Knowing the Bancrofts would tell him to get lost, Murdoch went over their heads—directly to the thousands of other Dow Jones shareholders who didn’t have their identities tied up in owning the company (and to the less-committed Bancroft relatives, whose eyes lit up when Dow Jones’ stock nearly doubled). Specifically, Murdoch made an offer that was so much higher than the current stock price that all but the most committed Bancrofts viewed it as a once-in-a-lifetime bonanza. A month or two later, yielding to enormous pressure (and greed), the rest of the Bancrofts caved.
For the past 18 months, in an effort to turbo-charge its perpetually weak Internet business, Microsoft has been trying to buy Yahoo!. Each time, Yahoo!’s management has declined the offer, preferring to go it alone. In recent months, however, Yahoo!’s latest “turnaround” effort has stalled, the stock has plummeted to a level not seen in four years, and shareholders have grown increasingly impatient and frustrated.

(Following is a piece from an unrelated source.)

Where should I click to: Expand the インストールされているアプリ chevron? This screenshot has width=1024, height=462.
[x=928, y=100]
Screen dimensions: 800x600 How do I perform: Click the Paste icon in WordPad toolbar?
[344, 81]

This opened the door for Microsoft.
Two days ago, according to Silicon Valley journalist Kara Swisher, Microsoft made the latest of several informal, behind-the-scenes overtures for Yahoo!. This time, however, it added a condition: Yahoo! had two days to respond, or Microsoft would take the bid public. Yahoo! didn’t respond. And this morning, Microsoft followed through on its threat.
The result? Microsoft has made an offer Yahoo! can’t refuse.

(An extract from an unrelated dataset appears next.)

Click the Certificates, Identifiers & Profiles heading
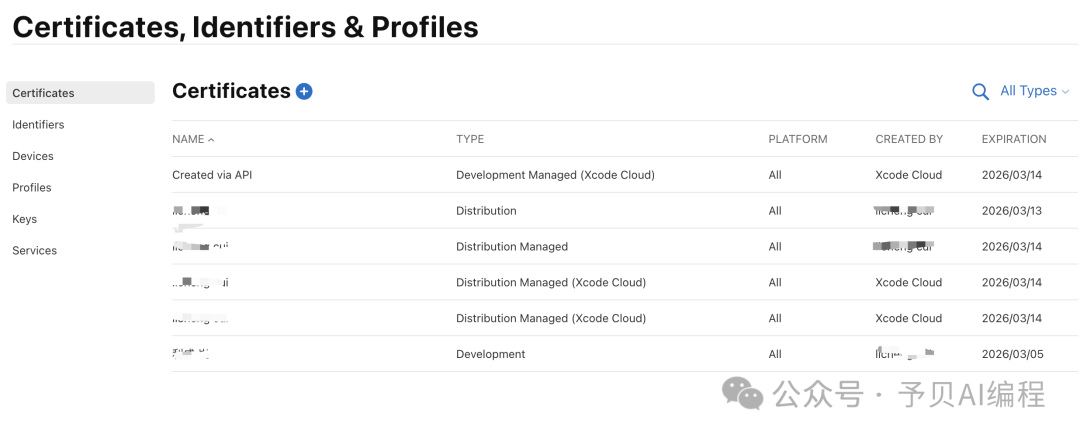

The $31-a-share bid represents a 62 percent premium over the pre-offer closing price. It also looks like manna from heaven to Yahoo!’s beleaguered shareholders. Yahoo! CEO and founder Jerry Yang and the rest of the Yahoo! board won’t want to sell, but now they’ll have no choice. A refusal to engage with Microsoft would likely result in a shareholder rebellion.
Also, as Microsoft went to great lengths to point out, the deal makes great sense strategically:
- There are now four big global Internet players—Google, Yahoo!, Microsoft, and AOL—and the market will support only three (at most).
- Yahoo! and Microsoft will be far more competitive with industry leader Google if they combine forces.
- This is a business that benefits greatly from economies of scale: Combining the two companies will save at least $1 billion on research and development, marketing, administrative, and other costs.
- The combined company will be a “must-buy” for advertisers, which should improve the company’s revenue growth rate.
The only way Yahoo! will likely be able to fight off Microsoft’s offer will be to solicit offers from another party. Potential “white knights” include Google and AT&T, but for several reasons, I doubt either will emerge as serious contenders. A Microsoft executive told me this morning that AT&T encouraged the Microsoft bid and isn’t interested in making its own play for Yahoo!. And a Google offer would draw too much heat from regulators and customers who already think the company is too powerful. Traditional media conglomerates such as Time Warner and Viacom, meanwhile, just plain can’t afford to spend $45 billion.
Another possible savior is a private-equity firm such as Quadrangle or Silver Lake. Late Friday afternoon, rumors surfaced that a big New York firm was just days away from making its own bid for Yahoo!. Assuming Yahoo! views such a deal as a better alternative, Yahoo! could encourage the firm to go ahead.
Either way, Yahoo!’s days as a stand-alone public company are almost certainly numbered. With the stock now at $29, up from a paltry $19 last night, Yahoo! shareholders aren’t going to let Yahoo! management say no to Microsoft without a fight. Yahoo!’s management has a fiduciary duty to do the right thing, and—for most shareholders—the right thing is to take Microsoft’s money and run.